Excerpt:

*** Block opens ***

However, this shortage exists despite some expansion in higher educational facilities.  Between 1990-91 and 2007-08 the number of colleges in the country rose from 4900 to 13400, the number of professional institutions from 900 to 6900 and the number of universities from 180 to 410 (Economic Survey). Part of the reason is because of private investment in education. The shift towards more private provision is reflected at all stages in education – but if anything, the move has been even sharper in higher education, and mostly concentrated in the past few years. In 2000-01 the share of government and private aided higher educational institutions stood at 33 and 42 per cent respectively, while that of unaided institutions stood at 25 per cent. These figures had changed to 25, 32 and 43 per cent respectively by 2005-06. Enrolment has been increasing steadily in higher education in the past two decades from 3.4 million in 1984-85 to 13.64 million in 2008-09 (UGC 2011). However if we look at the institutional affiliation of students, the share of government and private aided institutions in enrollment fell from 41 and 37 per cent respectively to 36 and 33 per cent, whereas that of unaided private institutions rose from 22 to 31 per cent. Even in 2009, there were about 17.3 million students enrolled in various streams of higher education in India (MHRD 2011).

*** Block closes ***

Work instruction 1:
Using the excerpt on higher education in India, answer these:
(a) How many universities were there in 2007-08?
(b) What share of higher educational institutions were unaided in 2005-06?
(c) How many students were enrolled in higher education in 1984-85?
Work instruction 2: Extend the excerpt on higher education in India with a few more sentences, starting right after its last sentence.
You can ignore the listing that comes after this text.

Listed records:
*** Block opens ***

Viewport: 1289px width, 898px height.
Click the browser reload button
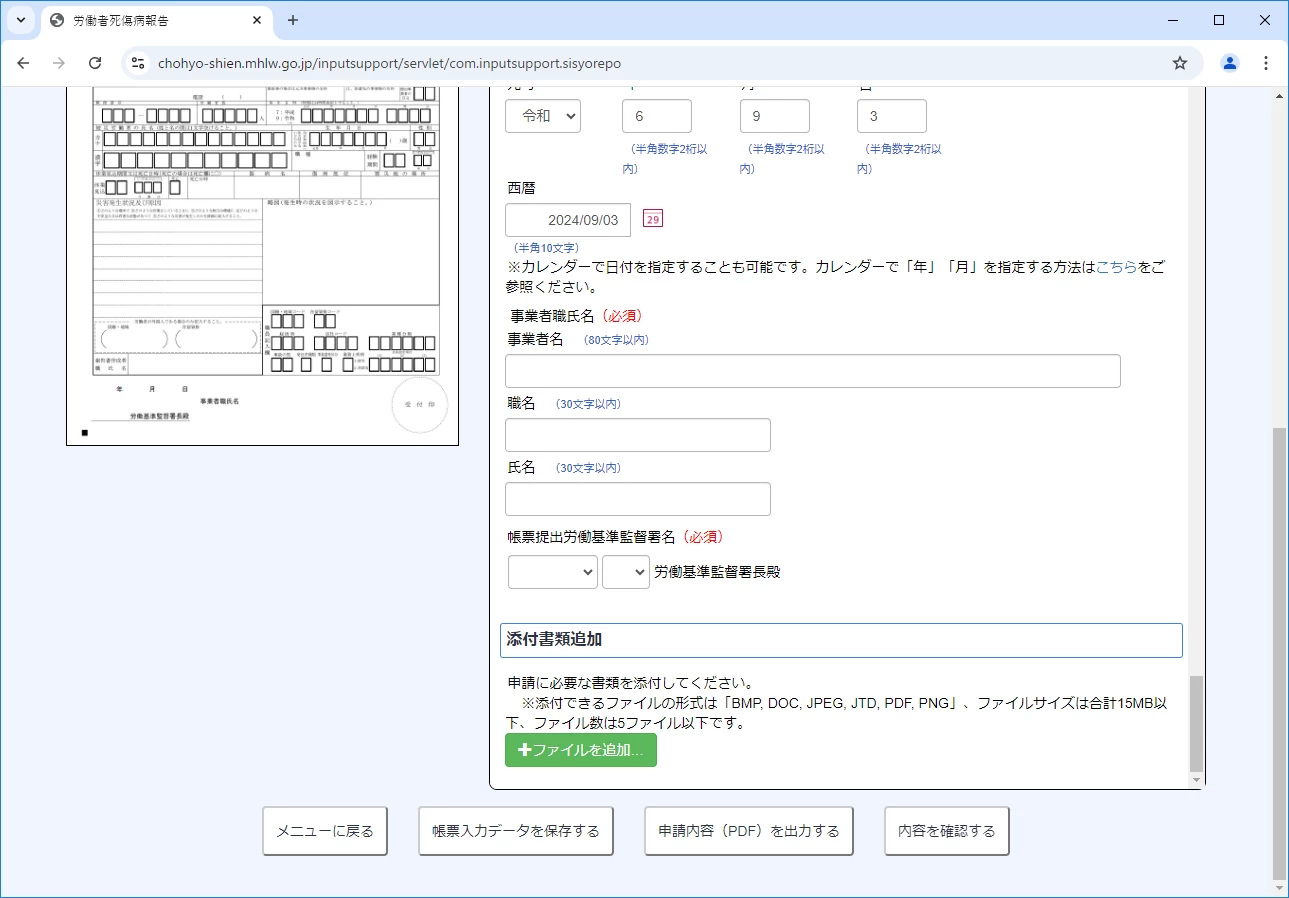pos(95,63)
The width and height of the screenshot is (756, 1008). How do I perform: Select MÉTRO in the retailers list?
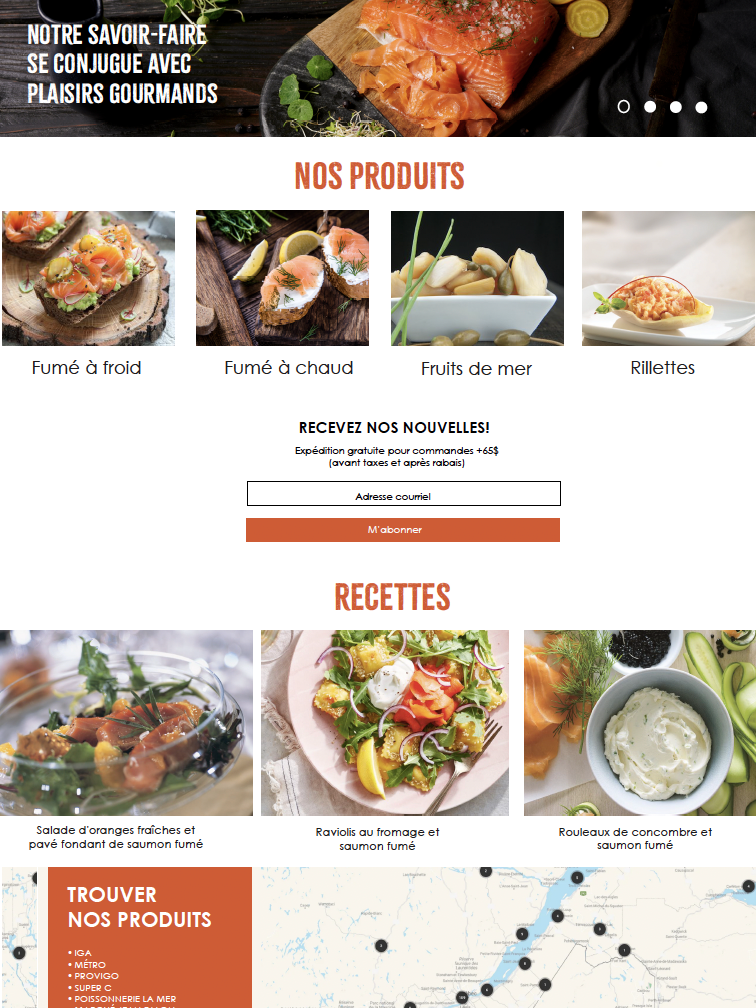(89, 964)
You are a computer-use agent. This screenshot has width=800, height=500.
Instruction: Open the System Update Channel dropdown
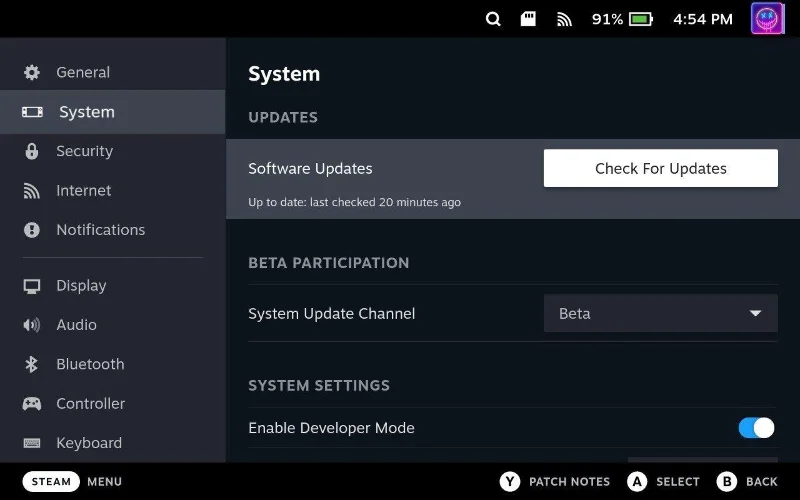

*** Block closes ***

Task response 1:
(a) 410
(b) 43 per cent
(c) 3.4 million

Task response 2:
These are if anything underestimates of the current situation, since these numbers are likely to have excluded a large number of private institutions that do not offer certification reflecting recognition of their “degrees” by the government. However, there are a number of private institutions that have indeed been established with recognition. Over the five years ending March 2011, 81 private universities had been set up through various state Acts passed by the respective state legislatures across the country. Moreover, the UGC had legitimised some private investment in education by giving them deemed university status. As of 2011, there were 130 ‘Deemed to be Universities’ in the country, both public and private. Based on the recommendations of the Radhakrishnan Commission a provision was included under section 3 in the University Grants Commission Act of 1956 that institutions which have unique and distinct character of their own could be deemed to be a university and enjoy the concomitant privileges without losing their distinctive character. Originally, this option was to be exercised only in the case of "institutions which for historical reasons or for any other circumstances are not universities, yet are doing work of high standard in specialised academic fields comparable to a university and the granting of the status of university would enable them to further contribute to the cause of higher education which would mutually enrich the institution and the university system." In the 35 years between 1956 and 1990, only 29 institutions were granted the deemed university status.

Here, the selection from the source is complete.